Towards the tail end of last month, a crucial meeting was convened by the Anti-Counterfeit Agency (ACA) to review the Anti-Counterfeiting Act of 2008 (the Act).
Many public health and HIV/AIDS stakeholders would recall that in April 2012 the High Court of Kenya declared the Act unconstitutional since it infringed on the constitutional right to health (see this blogger’s previous comments on this case here).
It should be noted also that in the past, national civil society organizations (CSOs) led by AIDS Law Project (ALP), have been making a series of inquiries to determine the extent to which the High Court decision was implemented. This review opportunity was therefore welcomed.
The purpose of the review meeting (as inferred from the invitation letter) was ‘discussions and exchange of views on recommendations that may further be incorporated.’ And, the objective of the review meeting was ‘improving and strengthening the Agency’s scope of operation within the stipulated mandate.’ In fact, the proposals on amendment document talks of ‘certain lapses that were not envisaged during the initial drafting that makes it impossible to holistically deal with the menace of counterfeiting.’
From the outset, the agenda was set at strengthening enforcement of intellectual property rights. Arguably, the agenda failed or ignored the concerns raised by the CSOs as well as the High Court decision. In these circumstances, a conflict was therefore inevitable between the Agency and the private sector on the one side and the CSOs and other public health stakeholders on the other.
The nature of the conflict manifested itself in various forms. This blogger will discuss only two: proposals; and establishment of a technical working group.
To begin with, the proposals on amendments tabled for discussions by the ACA and that by the CSOs were completely divergent. For example, the ACA amendments emphasized on the following: extending the offence of counterfeiting to ‘counterfeit marks’ in addition to ‘counterfeit goods’; providing for a penalty for ‘counterfeit marks’; and enhancing the qualification of the Executive Director to be at a Masters degree. Other amendments were minimal.

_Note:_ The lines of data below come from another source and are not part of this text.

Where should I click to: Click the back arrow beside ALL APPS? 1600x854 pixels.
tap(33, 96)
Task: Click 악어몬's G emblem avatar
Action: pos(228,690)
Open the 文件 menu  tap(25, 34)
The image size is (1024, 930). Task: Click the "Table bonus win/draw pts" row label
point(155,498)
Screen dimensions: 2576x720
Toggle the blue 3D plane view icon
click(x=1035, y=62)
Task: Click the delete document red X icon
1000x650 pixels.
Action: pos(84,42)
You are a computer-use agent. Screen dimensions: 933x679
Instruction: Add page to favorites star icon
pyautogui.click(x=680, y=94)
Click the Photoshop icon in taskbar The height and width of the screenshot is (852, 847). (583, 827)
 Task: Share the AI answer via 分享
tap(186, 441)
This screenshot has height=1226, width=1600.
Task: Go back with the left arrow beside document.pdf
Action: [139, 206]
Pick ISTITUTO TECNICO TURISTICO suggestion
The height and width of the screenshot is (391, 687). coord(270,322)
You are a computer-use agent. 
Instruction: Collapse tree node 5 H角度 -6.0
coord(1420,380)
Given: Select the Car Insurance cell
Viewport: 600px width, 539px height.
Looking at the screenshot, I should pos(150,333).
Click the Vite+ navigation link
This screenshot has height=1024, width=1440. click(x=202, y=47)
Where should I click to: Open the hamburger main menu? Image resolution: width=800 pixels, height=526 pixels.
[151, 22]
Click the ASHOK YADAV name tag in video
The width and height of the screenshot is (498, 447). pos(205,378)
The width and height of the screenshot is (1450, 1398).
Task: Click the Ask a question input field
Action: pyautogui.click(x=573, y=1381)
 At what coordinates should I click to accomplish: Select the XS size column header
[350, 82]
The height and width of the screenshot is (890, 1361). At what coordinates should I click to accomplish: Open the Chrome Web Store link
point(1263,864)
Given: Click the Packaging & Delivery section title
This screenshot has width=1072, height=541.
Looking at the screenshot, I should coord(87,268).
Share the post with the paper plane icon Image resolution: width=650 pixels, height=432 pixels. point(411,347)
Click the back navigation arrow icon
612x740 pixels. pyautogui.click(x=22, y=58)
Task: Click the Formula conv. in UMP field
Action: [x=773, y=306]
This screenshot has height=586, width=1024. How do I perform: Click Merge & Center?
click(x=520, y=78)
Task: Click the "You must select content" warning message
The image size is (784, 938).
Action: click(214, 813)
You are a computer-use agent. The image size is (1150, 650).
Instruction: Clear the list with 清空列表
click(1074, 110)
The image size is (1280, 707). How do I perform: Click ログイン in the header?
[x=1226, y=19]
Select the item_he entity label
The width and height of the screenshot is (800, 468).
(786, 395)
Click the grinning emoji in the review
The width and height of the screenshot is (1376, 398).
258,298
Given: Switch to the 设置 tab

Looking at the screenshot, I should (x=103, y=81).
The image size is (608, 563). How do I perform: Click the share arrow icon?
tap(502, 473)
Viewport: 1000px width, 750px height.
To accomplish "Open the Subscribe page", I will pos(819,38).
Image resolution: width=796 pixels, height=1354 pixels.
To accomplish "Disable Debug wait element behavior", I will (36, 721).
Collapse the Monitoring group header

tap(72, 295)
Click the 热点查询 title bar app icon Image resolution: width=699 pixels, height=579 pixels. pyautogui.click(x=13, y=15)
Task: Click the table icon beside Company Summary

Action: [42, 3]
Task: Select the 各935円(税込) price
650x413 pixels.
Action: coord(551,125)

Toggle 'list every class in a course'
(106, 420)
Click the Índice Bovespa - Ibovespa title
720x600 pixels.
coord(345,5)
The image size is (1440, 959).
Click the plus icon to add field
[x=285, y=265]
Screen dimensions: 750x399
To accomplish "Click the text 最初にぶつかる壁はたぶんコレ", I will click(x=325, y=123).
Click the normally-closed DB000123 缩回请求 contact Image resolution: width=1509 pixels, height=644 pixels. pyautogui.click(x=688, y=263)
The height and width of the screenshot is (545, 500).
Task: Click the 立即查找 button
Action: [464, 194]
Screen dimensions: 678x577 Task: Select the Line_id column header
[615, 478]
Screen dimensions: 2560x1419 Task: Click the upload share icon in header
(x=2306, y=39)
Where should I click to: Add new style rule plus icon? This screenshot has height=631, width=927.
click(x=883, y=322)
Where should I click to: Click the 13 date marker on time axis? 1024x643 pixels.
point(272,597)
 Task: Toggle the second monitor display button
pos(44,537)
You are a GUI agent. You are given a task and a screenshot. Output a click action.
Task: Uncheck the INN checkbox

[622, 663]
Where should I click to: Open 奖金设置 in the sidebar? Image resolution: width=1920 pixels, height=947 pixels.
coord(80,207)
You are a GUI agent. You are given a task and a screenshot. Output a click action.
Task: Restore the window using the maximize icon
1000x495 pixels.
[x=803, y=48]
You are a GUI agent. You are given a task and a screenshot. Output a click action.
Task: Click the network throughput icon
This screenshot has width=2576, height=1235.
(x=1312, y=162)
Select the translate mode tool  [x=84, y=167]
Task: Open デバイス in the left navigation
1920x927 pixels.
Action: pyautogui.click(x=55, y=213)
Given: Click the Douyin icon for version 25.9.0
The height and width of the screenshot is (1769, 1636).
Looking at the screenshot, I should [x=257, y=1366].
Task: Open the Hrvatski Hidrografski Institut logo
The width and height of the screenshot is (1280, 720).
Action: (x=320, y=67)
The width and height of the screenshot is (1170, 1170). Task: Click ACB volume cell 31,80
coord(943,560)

On the other side, the CSOs’ amendments focused on: restricting counterfeiting to willful trademark infringements on a commercial scale; completely alienating medicines from the scope of the legislation; and defeating the extra-territorial application of the legislation in favour of a territorial application of the legislation. These proposals were calculated to safeguard access to medicines and facilitate TRIPS flexibilities uptake or utilization in Kenya.
Another point of conflict was manifest when the meeting concluded that a technical working group had to be set up to define the term ‘counterfeiting’ under the legislation. It was apparent that both teams were unwilling to let go of their positions.
Moving forward, the CSOs have resolved to engage in the process to its conclusion. In this regard, some of the strategies proposed include parliamentary engagement, publishing and dissemination of a CSOs proposals booklet on anti-counterfeiting legislation; and lastly community mobilisation. The three-pronged strategy is calculated to respond to the heavy opposition that was manifest from the meeting.